**Requirement:** In your transcription, keep every record exact and leave out the pictures.

**Source information:**
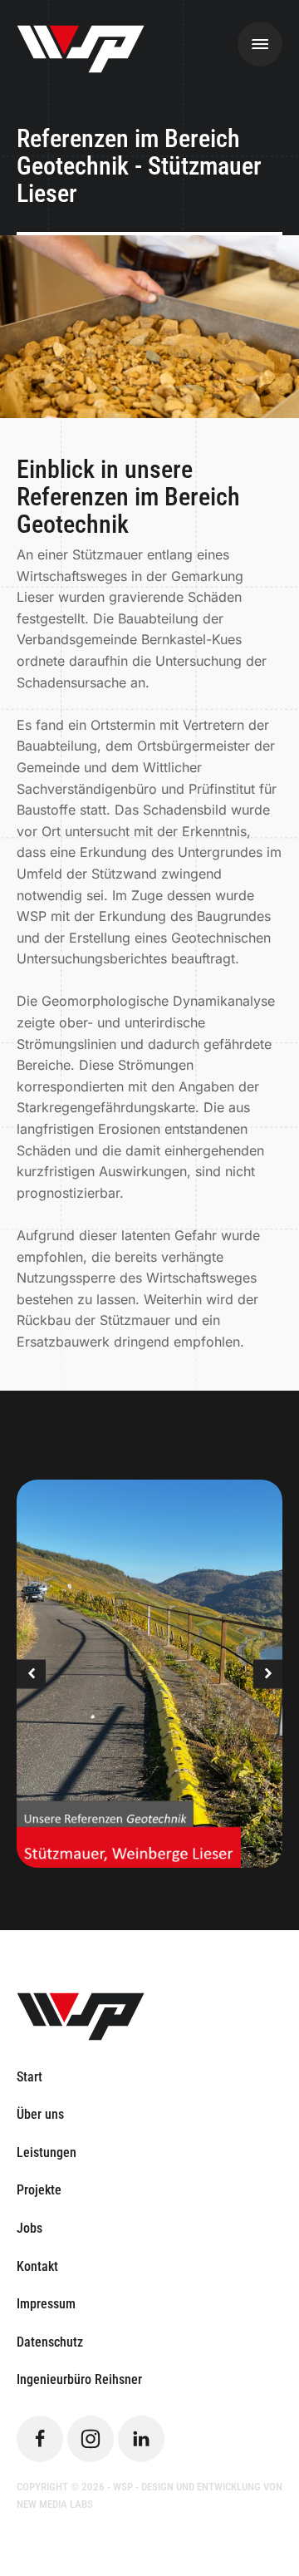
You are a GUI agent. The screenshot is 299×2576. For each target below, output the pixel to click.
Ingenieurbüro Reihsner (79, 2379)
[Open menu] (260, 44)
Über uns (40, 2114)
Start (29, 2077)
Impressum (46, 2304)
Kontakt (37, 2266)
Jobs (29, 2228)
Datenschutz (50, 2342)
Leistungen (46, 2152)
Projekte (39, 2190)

**Reply:**
You are a GUI agent. The screenshot is 299×2576. For each target below, output the pixel to click.
Ingenieurbüro Reihsner (79, 2379)
[Open menu] (260, 44)
Über uns (40, 2114)
Start (29, 2077)
Impressum (46, 2304)
Kontakt (37, 2266)
Jobs (29, 2228)
Datenschutz (50, 2342)
Leistungen (46, 2152)
Projekte (39, 2190)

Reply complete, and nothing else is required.